The UK, whose offshore waters hold some of the most mature oil and gas fields, has the chance to become a pioneer in oil decommissioning, and should develop the expertise and sell it globally, Andrew Jones, Exchequer Secretary to the Treasury, said on Tuesday, ahead of his speech at the ‘Offshore Europe’ oil and gas conference starting in Aberdeen today.
The North Sea will be one of the first regions in the world to begin decommissioning—clean-up and dismantling old oil rigs and pipelines—on a large scale.
“The UK oil and gas industry supports 300,000 jobs, and with up to 20 billion barrels of oil yet to recover, has many productive years ahead. As the need for decommissioning grows, we must seize the opportunity to cement the UK as a world-leader in this field and export this knowledge globally,” Jones said in a statement issued by the UK’s Treasury today.
“Efficient decommissioning means big changes to the oil and gas industry – requiring new technology, skills and innovative approaches. This will ensure that decommissioning is safe and cost-effective while also protecting the environment,” Mr Jones went on to add.
According to Andy Samuel, Chief Executive of the Oil and Gas Authority (OGA):
“We are working closely with operators and service providers and are already seeing some great performance in cost efficient decommissioning, new collaborations and technology trials. This bodes well for the shared target of 35% cost reductions and the considerable domestic and export value that can be realised.”
UK oil and gas operators are expected to spend nearly US$77.56 billion (60 billion British pounds) on decommissioning between now and the 2050s, the OGA has estimated.
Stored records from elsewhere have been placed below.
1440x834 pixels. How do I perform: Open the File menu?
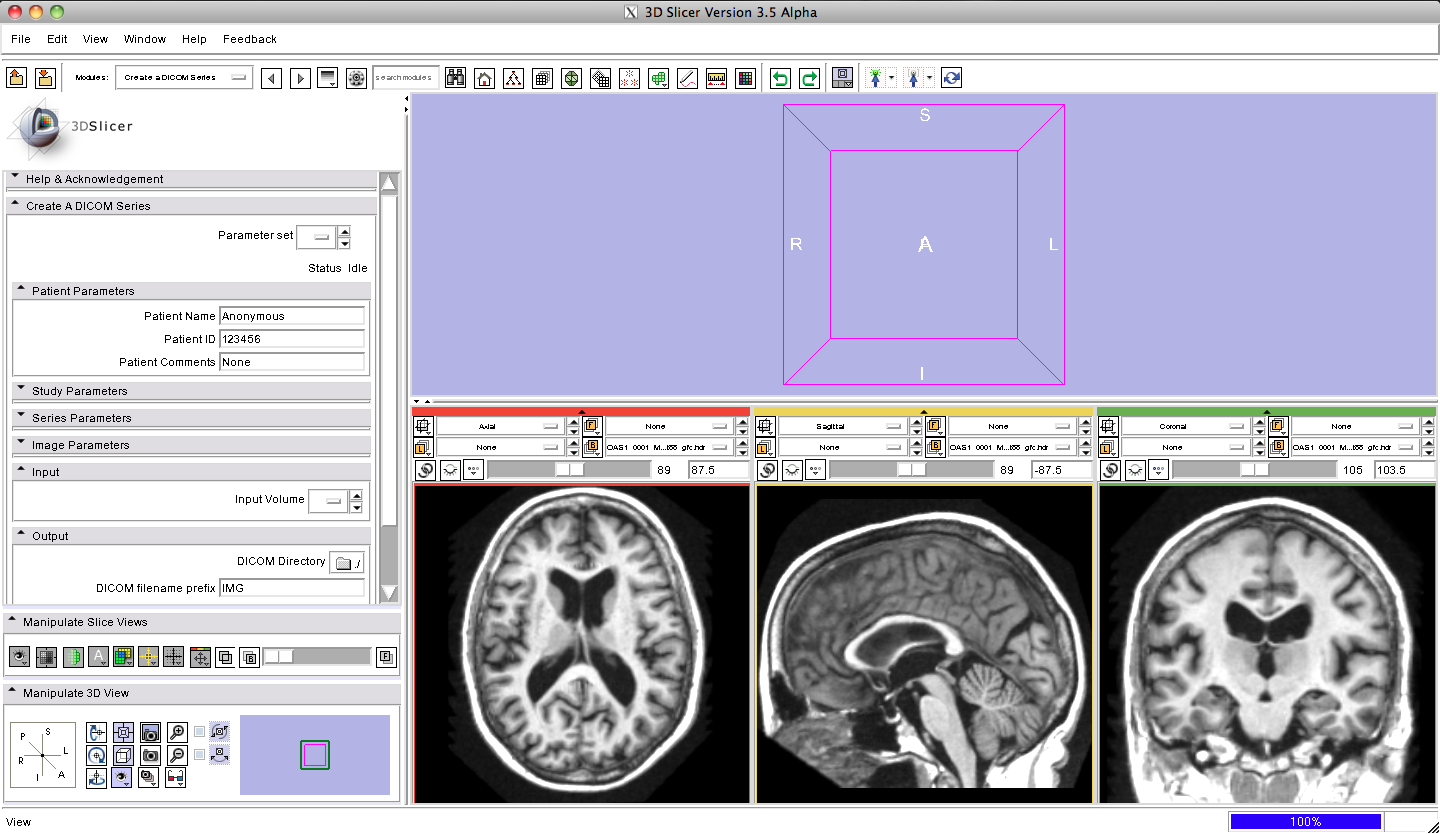[20, 39]
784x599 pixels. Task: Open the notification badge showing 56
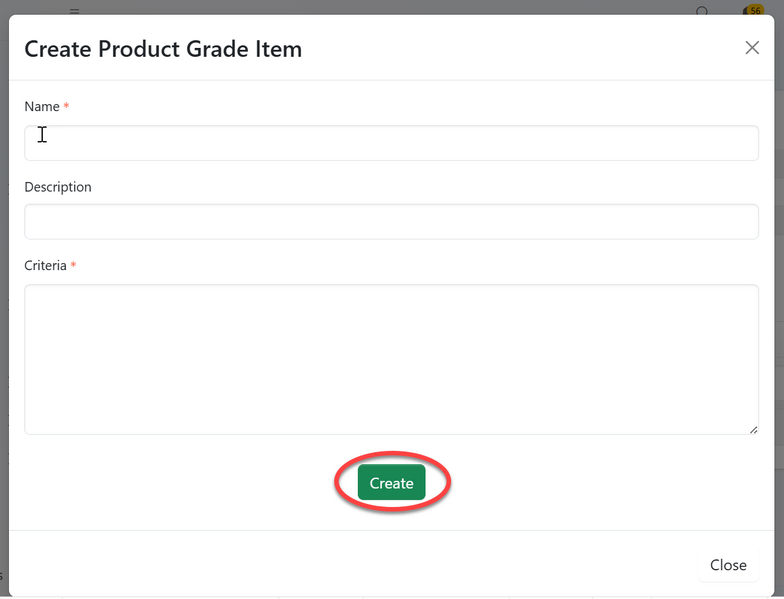[x=754, y=10]
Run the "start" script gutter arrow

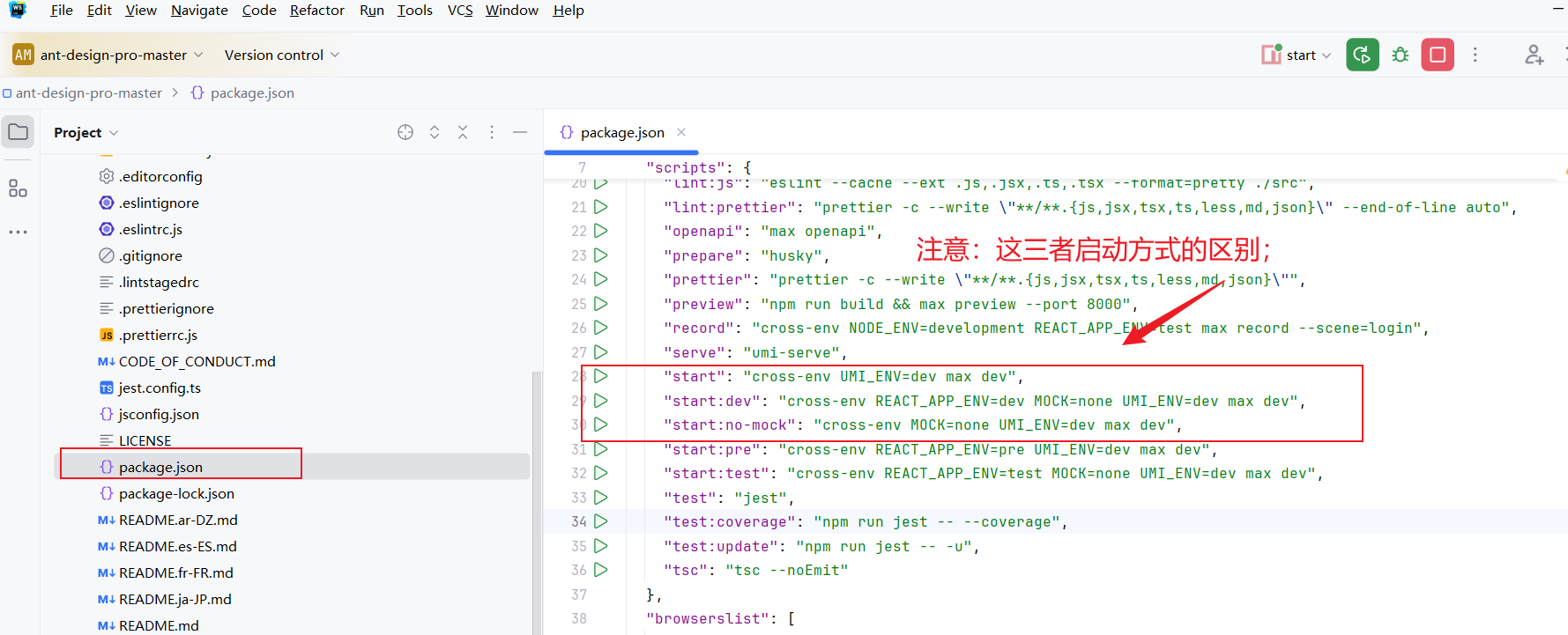click(x=601, y=376)
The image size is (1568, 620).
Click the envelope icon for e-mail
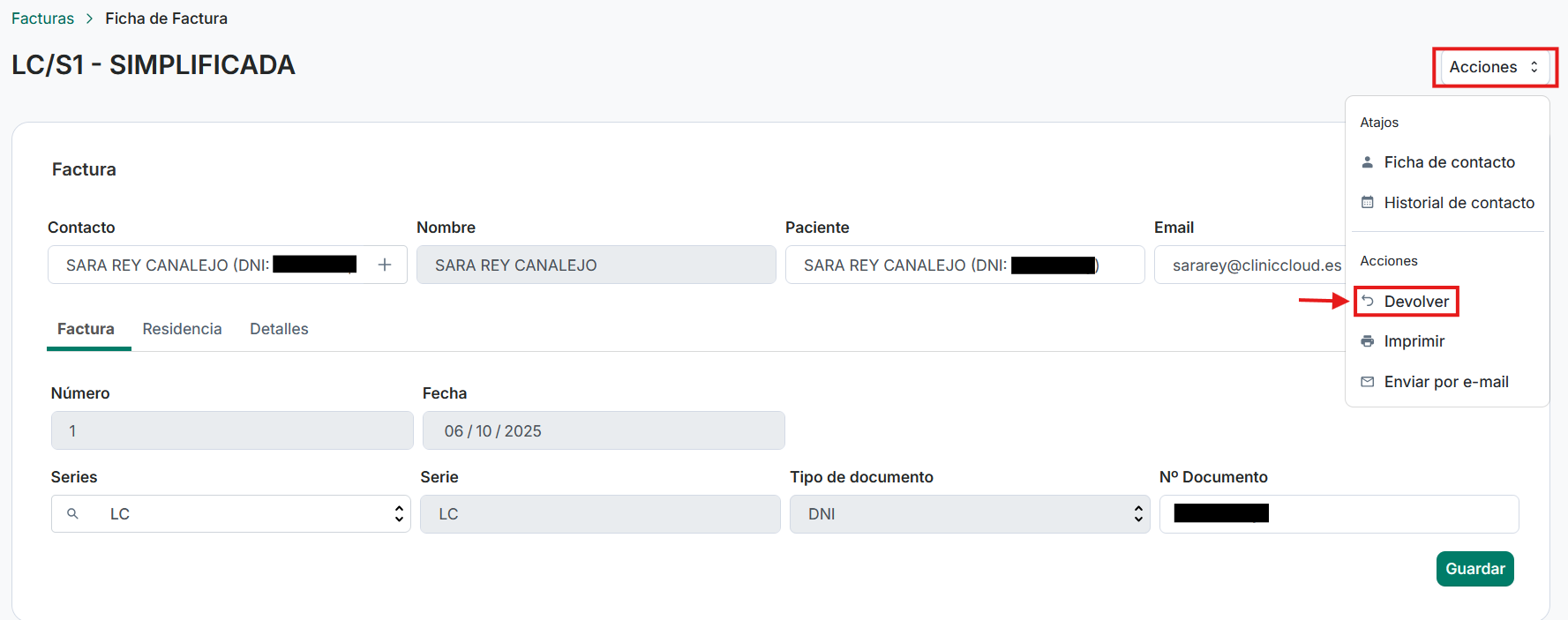point(1368,382)
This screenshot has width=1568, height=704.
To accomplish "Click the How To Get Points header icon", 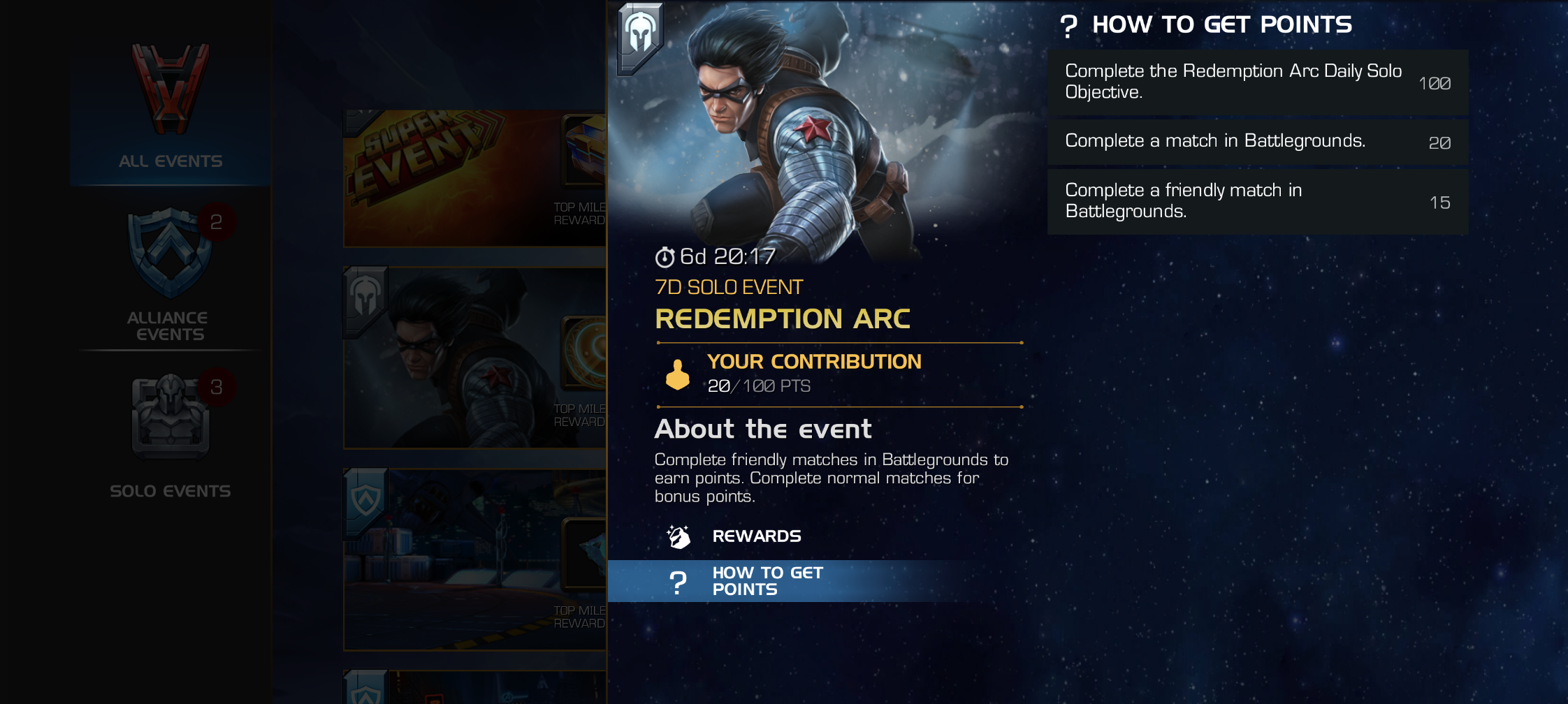I will tap(1068, 26).
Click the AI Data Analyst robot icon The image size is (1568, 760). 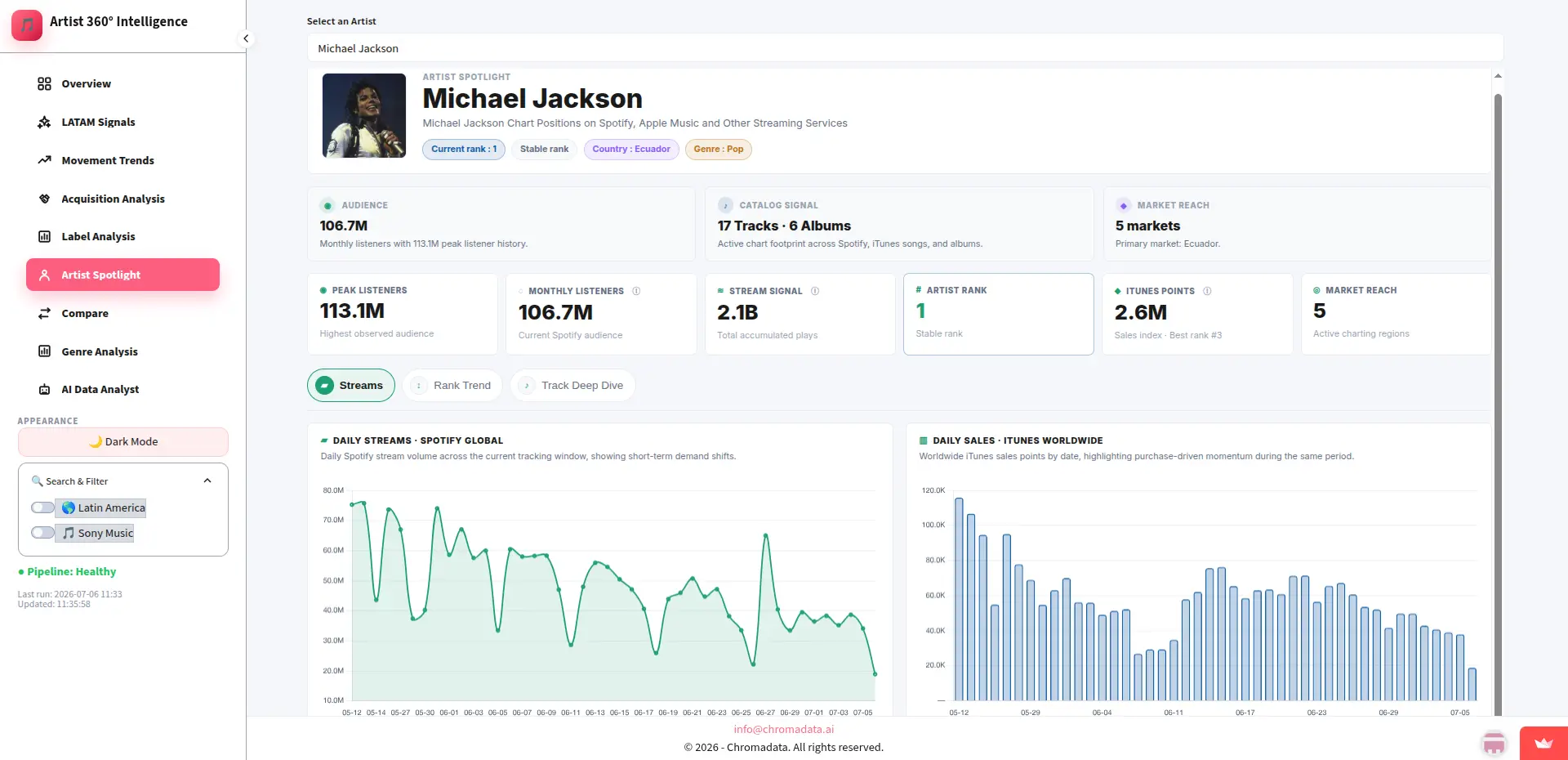(x=44, y=390)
Under the tax regime, the UK provides UK companies with tax relief that covers some 40 percent of their total decommissioning costs.
According to a September 2017 report by Wood Mackenzie, a total of 247 fields are expected to cease and US$20 billion is forecast to be spent on decommissioning in the North Sea between 2018 and 2022. Shell, ExxonMobil, and Total (including Maersk) have the most to do, and are expected to spend some US$2 billion each in this period. But North Sea decommissioning is relatively immaterial for Big Oil, as it represents just 2 percent of global capex, according to WoodMac.